By contrast, the narrator’s voice is less dramatic: It’s restrained, practical, and businesslike. This signals that the character has matured and mellowed over time. He puts it succinctly: “thirty subjective-years of time-jumping wears you down” (14).
The net effect of the dialog—and most of the story told in conversation—is that the narrator, and all his earlier incarnations within a time-tangled life, is a straightforward, intelligent, perceptive human being with a great and charming spirit who has struggled mightily to find his place in the world and to discover the contribution he has to offer.
The author is known for humor: bright repartee, wisecracks, wry satire, and gallows humor. The overall tone of “All You Zombies—” is somewhat darker than Heinlein’s usual fare, but moments of humor do appear, leavening the story to keep it from becoming morose.
The author makes fun of the military’s penchant for fussy acronyms. He nicknames the comfort-lady auxiliary W.E.N.C.H.E.S.; a later version, A.N.G.E.L.S., gives rise to the sobriquet “Space Angels.” Later, he lampoons the myth and social convention about cute babies: “I had never seen a brand-new baby and had no idea how awful they look—my daughter looked like an orange monkey” (8).
Sass and sardonic cynicism permeate the dialog. While in the bar, the Unmarried Mother grabs the bartender by the collar, anxious for information about the man who seduced him back when he identified as female. The bartender says, simply, “Let go my shirt, sonny—or you’ll land in the alley and we’ll tell the cops you fainted” (9).
Heinlein weaves humor often into the wording—it’s rare to read more than a few sentences without encountering it.

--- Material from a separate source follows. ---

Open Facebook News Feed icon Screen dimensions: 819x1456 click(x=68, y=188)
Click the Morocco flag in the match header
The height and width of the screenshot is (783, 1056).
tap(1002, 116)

After showing the Unmarried Mother his part in his own strange history, the narrator brings the young man to the narrator’s time in the future, where the advice columnist will become a time agent at the Temporal Bureau: “I woke the duty sergeant, showed my I.D., told the sergeant to bed him down with a happy pill and recruit him in the morning” (12).
In another instance of casual humor, the narrator returns to his own time, where he must fill out a mission report. He pours a drink: “It tasted foul and I wondered why I had ever liked Old Underwear. But it was better than nothing; I don’t like to be cold sober, I think too much” (14).